**What is required**
Would you copy every line of the listing below that includes the word "column"?

━━━ Dataset entries

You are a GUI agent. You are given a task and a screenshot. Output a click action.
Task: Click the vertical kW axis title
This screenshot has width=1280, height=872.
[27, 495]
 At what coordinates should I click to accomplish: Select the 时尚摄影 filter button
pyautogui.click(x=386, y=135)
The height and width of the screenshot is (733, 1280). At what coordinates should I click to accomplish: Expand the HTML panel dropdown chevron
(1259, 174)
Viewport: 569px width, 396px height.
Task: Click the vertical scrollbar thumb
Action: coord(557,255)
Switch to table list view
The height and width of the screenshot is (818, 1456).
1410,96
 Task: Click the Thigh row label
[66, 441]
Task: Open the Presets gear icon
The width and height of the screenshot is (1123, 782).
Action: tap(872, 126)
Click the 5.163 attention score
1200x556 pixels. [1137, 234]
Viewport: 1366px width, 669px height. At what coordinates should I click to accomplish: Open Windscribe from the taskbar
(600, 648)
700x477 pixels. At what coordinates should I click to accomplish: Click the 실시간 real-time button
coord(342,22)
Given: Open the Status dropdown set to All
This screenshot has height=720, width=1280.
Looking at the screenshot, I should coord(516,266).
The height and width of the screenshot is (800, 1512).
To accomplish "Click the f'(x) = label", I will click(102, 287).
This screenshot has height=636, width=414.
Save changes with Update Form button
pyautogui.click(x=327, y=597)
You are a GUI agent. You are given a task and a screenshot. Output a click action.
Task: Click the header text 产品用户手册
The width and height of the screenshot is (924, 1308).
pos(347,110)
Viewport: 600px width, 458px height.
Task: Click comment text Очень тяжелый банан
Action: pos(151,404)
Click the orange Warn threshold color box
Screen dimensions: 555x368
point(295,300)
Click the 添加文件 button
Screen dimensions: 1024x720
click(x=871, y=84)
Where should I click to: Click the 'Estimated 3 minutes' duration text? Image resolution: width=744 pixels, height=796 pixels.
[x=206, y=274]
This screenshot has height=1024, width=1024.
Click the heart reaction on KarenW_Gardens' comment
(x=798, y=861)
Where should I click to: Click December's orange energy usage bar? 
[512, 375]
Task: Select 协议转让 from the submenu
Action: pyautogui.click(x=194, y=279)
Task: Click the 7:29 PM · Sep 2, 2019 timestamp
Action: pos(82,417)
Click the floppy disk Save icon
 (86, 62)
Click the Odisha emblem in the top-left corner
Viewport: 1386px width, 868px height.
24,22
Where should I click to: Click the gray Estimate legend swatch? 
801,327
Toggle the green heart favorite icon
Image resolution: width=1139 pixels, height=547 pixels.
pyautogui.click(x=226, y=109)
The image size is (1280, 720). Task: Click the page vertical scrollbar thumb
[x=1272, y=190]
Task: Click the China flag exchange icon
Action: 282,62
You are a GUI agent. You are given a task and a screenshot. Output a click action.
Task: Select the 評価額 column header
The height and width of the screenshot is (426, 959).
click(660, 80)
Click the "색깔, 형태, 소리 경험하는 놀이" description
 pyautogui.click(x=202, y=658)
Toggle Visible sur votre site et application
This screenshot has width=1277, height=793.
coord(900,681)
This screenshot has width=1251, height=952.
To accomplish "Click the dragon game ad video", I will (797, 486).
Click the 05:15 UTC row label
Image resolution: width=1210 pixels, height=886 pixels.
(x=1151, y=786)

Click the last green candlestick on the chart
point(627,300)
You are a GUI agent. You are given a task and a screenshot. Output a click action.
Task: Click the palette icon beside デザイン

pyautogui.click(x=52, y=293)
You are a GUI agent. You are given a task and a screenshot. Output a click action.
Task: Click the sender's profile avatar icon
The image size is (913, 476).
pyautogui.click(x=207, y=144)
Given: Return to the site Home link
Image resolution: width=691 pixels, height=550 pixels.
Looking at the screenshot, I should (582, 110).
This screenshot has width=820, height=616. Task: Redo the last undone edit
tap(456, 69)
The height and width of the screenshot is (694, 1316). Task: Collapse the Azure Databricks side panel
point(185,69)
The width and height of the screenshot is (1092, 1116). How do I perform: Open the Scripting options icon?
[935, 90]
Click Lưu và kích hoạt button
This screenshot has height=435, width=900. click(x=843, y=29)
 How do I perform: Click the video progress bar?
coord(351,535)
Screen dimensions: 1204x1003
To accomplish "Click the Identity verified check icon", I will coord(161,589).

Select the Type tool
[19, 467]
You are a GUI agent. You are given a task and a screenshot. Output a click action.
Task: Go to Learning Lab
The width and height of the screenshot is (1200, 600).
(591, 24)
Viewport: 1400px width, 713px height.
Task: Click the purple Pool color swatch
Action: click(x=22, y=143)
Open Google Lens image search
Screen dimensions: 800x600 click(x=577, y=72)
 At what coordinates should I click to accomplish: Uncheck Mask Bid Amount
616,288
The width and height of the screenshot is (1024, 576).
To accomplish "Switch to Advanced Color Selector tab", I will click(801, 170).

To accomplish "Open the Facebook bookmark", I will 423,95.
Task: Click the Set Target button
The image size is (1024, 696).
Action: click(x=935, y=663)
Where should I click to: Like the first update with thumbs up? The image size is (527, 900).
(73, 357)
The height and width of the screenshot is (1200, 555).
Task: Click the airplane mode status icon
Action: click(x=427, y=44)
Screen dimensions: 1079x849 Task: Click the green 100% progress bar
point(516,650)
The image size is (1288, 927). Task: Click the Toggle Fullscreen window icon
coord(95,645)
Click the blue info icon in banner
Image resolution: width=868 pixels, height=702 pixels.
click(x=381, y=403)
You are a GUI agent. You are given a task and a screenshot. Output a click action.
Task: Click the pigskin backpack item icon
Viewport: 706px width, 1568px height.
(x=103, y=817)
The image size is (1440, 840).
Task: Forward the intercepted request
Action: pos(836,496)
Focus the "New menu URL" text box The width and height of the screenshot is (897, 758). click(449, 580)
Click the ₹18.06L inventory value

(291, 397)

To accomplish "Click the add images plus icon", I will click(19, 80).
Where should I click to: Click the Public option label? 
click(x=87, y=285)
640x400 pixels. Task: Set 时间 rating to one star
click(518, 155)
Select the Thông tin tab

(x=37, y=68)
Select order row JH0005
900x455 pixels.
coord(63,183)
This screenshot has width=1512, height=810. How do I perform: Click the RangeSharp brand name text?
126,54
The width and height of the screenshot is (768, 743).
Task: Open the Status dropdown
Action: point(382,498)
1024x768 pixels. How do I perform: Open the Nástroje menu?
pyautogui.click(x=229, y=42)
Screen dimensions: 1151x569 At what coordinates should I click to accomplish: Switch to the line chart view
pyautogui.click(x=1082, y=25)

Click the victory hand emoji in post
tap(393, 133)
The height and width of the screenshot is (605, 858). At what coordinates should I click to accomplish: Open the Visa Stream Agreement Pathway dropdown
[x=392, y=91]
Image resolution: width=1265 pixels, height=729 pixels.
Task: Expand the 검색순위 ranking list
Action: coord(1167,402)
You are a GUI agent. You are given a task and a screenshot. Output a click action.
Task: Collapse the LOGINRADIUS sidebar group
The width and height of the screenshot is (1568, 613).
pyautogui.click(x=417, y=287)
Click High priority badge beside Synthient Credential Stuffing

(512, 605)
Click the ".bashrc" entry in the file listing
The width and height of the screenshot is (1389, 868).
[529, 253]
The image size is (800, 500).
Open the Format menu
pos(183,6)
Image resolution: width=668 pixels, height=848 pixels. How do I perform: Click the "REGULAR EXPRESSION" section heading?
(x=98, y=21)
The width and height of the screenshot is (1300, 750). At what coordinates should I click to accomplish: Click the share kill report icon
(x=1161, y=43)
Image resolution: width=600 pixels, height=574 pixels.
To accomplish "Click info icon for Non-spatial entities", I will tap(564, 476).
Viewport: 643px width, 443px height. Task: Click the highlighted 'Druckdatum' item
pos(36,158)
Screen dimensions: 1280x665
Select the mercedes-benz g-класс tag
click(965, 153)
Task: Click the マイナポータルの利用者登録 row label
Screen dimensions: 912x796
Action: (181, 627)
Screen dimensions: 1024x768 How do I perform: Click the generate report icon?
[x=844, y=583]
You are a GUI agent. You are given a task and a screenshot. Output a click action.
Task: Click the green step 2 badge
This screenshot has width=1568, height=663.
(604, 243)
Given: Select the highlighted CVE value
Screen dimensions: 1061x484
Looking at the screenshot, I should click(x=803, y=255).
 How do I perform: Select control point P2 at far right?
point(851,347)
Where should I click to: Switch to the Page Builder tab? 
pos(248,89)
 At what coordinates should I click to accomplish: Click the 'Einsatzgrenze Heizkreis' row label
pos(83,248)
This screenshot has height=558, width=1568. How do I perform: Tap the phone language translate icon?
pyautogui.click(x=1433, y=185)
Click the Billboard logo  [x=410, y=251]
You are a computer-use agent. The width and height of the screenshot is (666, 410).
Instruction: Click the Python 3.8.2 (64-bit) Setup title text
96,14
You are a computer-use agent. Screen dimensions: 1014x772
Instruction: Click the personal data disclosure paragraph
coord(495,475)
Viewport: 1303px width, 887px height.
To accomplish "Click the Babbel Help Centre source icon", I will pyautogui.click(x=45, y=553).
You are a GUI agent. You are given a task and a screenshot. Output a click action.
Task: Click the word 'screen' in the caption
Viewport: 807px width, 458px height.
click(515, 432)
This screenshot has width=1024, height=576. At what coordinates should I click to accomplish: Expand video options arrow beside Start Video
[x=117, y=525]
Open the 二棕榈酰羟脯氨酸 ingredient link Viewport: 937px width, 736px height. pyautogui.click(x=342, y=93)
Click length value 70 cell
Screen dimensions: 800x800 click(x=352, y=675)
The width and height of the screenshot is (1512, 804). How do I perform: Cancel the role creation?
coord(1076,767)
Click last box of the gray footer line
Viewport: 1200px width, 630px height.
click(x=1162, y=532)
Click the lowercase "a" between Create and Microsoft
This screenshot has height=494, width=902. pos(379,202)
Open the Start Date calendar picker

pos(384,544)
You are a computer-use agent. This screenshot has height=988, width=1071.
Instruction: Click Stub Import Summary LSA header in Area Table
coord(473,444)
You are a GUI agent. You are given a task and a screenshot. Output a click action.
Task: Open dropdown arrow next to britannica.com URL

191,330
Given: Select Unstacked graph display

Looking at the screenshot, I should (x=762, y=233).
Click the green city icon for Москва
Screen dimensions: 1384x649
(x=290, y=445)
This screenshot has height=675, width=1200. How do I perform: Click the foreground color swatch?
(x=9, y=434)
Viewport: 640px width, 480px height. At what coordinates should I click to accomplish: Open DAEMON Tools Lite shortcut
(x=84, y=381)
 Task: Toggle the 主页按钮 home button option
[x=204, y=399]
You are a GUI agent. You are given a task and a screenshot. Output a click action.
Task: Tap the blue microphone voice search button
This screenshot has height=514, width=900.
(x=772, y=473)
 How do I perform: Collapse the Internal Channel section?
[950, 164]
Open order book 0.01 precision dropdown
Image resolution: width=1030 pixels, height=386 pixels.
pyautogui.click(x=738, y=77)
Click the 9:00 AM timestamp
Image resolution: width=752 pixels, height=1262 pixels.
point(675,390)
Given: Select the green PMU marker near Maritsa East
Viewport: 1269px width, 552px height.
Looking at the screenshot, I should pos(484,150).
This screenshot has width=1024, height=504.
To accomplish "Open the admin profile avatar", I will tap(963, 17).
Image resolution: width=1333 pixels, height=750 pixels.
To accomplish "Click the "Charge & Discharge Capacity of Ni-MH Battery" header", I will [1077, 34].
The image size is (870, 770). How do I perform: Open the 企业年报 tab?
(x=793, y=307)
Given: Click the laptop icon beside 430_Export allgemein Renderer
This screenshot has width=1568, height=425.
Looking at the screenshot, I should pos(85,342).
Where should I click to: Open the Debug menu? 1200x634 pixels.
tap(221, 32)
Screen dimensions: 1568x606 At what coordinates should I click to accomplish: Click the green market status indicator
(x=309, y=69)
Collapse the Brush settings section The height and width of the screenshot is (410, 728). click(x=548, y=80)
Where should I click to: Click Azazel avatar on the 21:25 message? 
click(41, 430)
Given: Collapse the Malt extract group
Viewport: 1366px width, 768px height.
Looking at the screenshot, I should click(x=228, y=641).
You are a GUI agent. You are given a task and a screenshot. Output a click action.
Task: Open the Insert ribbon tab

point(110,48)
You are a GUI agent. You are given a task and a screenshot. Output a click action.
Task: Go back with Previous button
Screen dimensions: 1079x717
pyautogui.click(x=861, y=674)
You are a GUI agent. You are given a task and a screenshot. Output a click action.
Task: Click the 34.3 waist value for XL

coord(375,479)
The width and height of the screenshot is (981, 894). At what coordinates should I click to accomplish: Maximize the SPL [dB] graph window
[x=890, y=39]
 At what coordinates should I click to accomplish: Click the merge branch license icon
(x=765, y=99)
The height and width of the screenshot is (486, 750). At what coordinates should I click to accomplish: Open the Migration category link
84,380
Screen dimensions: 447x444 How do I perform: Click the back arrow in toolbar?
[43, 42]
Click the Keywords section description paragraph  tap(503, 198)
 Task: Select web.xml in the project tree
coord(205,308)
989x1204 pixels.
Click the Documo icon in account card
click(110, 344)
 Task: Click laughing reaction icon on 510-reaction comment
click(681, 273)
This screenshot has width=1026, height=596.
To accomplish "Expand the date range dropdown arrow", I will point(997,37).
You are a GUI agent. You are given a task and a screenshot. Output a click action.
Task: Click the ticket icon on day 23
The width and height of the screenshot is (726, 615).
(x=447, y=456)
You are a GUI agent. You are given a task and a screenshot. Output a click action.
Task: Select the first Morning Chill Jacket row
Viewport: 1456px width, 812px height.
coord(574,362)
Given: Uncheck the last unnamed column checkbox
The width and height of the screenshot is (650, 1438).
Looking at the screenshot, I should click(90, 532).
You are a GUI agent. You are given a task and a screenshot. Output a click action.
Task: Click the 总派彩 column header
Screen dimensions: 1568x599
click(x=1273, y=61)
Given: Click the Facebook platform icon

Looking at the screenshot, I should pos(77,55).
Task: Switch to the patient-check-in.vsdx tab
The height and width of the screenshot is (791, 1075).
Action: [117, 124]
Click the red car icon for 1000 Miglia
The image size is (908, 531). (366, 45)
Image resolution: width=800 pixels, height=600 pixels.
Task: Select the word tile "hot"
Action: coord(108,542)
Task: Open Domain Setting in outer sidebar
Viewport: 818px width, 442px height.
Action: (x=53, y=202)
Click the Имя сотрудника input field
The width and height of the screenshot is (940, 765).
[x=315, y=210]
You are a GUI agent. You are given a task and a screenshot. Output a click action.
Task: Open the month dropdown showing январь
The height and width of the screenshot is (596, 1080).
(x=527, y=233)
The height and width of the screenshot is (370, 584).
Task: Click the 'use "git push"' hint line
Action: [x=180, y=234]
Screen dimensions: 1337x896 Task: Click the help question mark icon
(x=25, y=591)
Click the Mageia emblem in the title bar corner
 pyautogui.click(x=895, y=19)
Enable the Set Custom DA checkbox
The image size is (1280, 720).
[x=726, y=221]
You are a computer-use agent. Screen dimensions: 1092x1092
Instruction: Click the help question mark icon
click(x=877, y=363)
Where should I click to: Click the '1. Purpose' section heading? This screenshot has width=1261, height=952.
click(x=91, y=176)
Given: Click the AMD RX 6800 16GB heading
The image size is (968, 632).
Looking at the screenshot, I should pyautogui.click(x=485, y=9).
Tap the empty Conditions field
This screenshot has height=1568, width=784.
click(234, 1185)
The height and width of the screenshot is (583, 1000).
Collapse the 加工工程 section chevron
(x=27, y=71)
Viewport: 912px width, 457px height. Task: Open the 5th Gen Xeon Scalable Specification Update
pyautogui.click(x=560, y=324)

━━━━━━

**Result of the exercise**
Task: Select the 評価額 column header
Given: Uncheck the last unnamed column checkbox
Task: Click the 总派彩 column header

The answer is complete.